This Homeless Jesus Statue In A Wealthy North Carolina Town Has Drawn, Um, Mixed Reactions

St. Alban's Episcopal Church recently installed a statue in the wealthy town of Davidson, North Carolina that has sparked a controversy among the residents: A statue of Jesus as a homeless man. The church bought the statue — which cost a whopping $22,000 — as a memorial for Kate McIntyre, a former parishioner with a fondness for public art. Despite the good intentions behind the installation, the statue has divided many residents who consider it an insult to Jesus' image.

David Boraks, editor of, told NPR that one woman initially thought it was a real homeless person and called the police, while another resident wrote letter to the editor about how much the statue "creeped him out."
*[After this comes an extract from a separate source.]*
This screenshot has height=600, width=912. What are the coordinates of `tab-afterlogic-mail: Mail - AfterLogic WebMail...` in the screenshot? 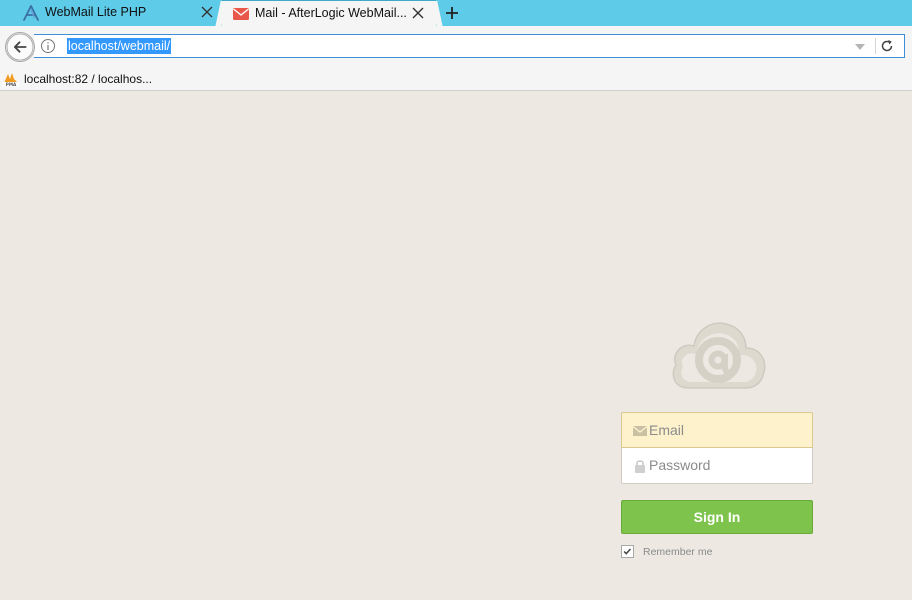 It's located at (329, 13).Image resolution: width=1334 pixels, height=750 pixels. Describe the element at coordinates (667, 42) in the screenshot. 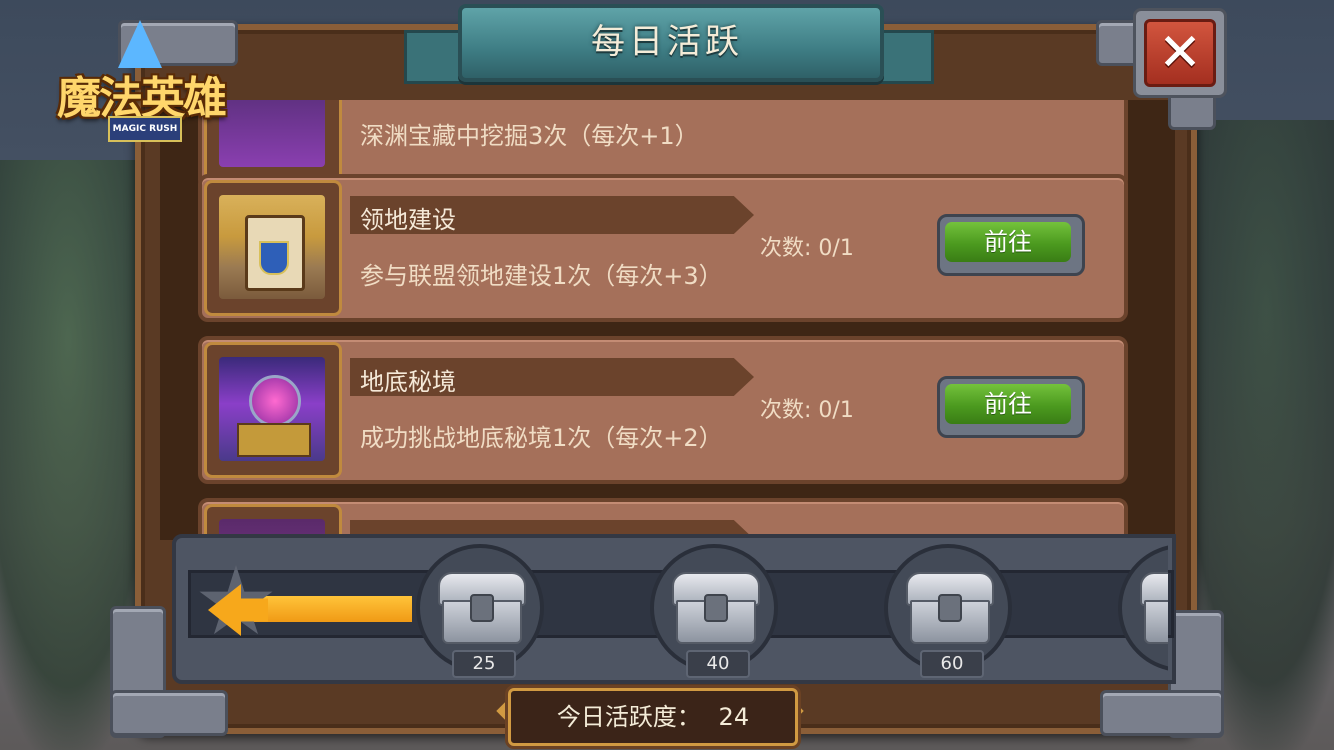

But the church's rector, Rev. David Buck, believes that the controversy over the statue reflects its importance.

"This is a relatively affluent church, to be honest, and we need to be reminded ourselves that our faith expresses itself in active concern for the marginalized of society," he told NPR. "We believe that that's the kind of life Jesus had. He was, in essence, a homeless person."

The statue's creator, Canadian sculptor Timothy Schmalz, also said that the statue was meant to "challenge people."

"There's been this blind spot in representation of Jesus in artwork. There's only one Jesus out there, and that's the perfect Jesus — this perfect person in physical form," he told DNAInfo. "My sculpture is not some sugar-cream version of Jesus. It's as raw and powerful as the gospel itself."

Located on a bench next to the church, the statue is a very atypical depiction of Jesus — his face isn't visible, and he isn't sitting upright. Rather, he's lying in a fetal position on the bench and covered in a long blanket that almost entirely covers his face as well as his hands.

So how is this a statue of Jesus? The answer lies in the statue's uncovered feet, which shows his crucifixion wounds, and anyone who sits on the bench space next to the statue's feet will immediately notice.

Two churches had previously turned down the statue, including New York's St. Patrick's Cathedral and Toronto's St. Michael's. While both cathedrals had cited renovations as a reason for turning down the statue, a spokesperson for St. Michael's also said that there hadn't been "unanimous" appreciation for the statue.

Now that the statue has made its mark in Davidson, Chicago may soon also have its statue of a homeless Jesus, coordinated by the Catholic Charities of Chicago.